Side note to coworkers, if any should read this: This is why I don't want to talk to you before 8 am, even though I'm there well before seven. The fog, which I managed to dispel just long enough to make my morning commute, isn't going to lift entirely for the next hour, if then.
There are, you may be sure, other reasons for not saying anything beyond mere fatigue. I have occasionally characterized this Web site as an "unauthorized autobiography," but this lack of authorization does not, or anyway should not, imply that anything goes; there are topics that are tiptoed around, maybe, and others that are completely avoided. Part of this is simple reticence, but there's a self-defense factor as well: there's still an entry in the unwritten Personal Discussion Rules to the effect that "thou shalt not make thyself vulnerable," and seldom are the stakes so high that violation of this rule becomes necessary.

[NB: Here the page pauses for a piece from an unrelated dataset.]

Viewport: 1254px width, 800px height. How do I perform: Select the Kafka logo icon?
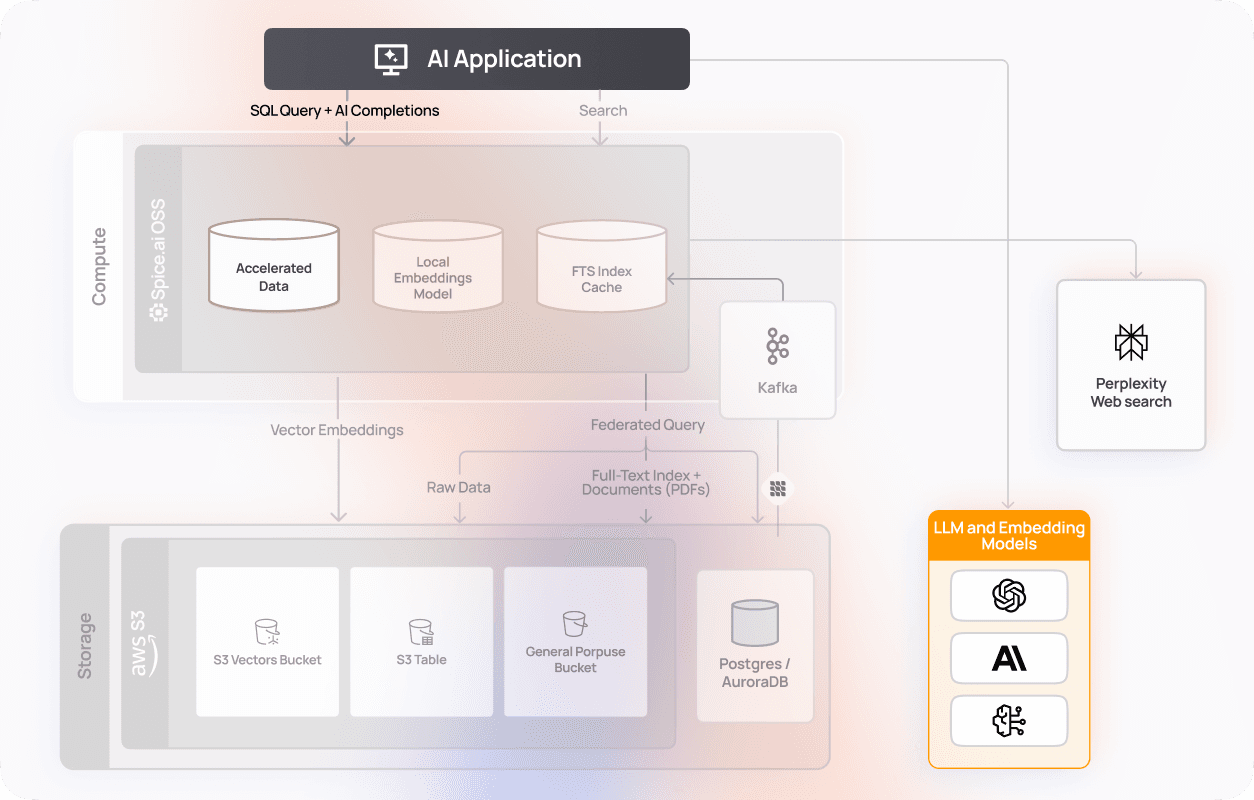(x=777, y=346)
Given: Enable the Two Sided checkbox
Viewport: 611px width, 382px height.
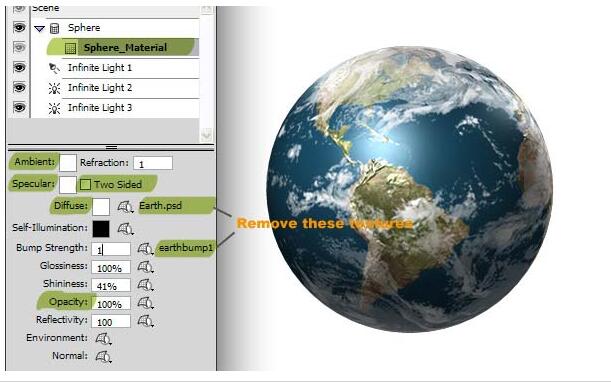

At times, sheer fury causes me to shut down. Consider the events of 9/11. At the time, this is what I wrote:
Blessed are the doubters; though they be thought indecisive and wishy, washy even, it would never occur to them to settle a petty grudge by mass murder.
And that was after several hours. My more immediate reaction, catalyzed by news footage of humanoids in some Middle Eastern hellhole cheering the events, was more like "Roll them in pork fat and bake them to a crackly crunch." Usually when I get to this level of hyperbole at least, I think it's hyperbole it occurs to me that I've reached the overload point, and I need to back away from the scene for several hours. Two days later, I'd calmed down enough to issue a relatively quiet Vent, which made only passing reference to "post-explosion street parties" and did not in any way suggest turning the participants therein into Soylent Brown, Extra Crispy. I haven't decided yet whether I regret that omission.
At another level, though, the two million or so words on this site don't affect the content of the pantry: I don't make a living off what I write. Which means that failing to come up with a string of paragraphs now and then is a lot less of a problem for me than it would be for someone who writes for a living. Bill Quick wrote today on his Facebook page:
I didn't do any writing yesterday. That depresses me. One of the hallmarks of professional writing is being able to crank it even when you don't feel like it.
And he should know, right?
Still, I feel some pressure, as noted here:
Murray Rothbard, apparently, could turn out eight pages of more-or-less final-version text in one hour, a level of productivity that makes me even gloomier as I sit here staring at a blank editor screen waiting for some actual words to materialize.
Perhaps that's why I'm not one of the pros: just waiting for the words to come may not be enough when one's dinner depends on it.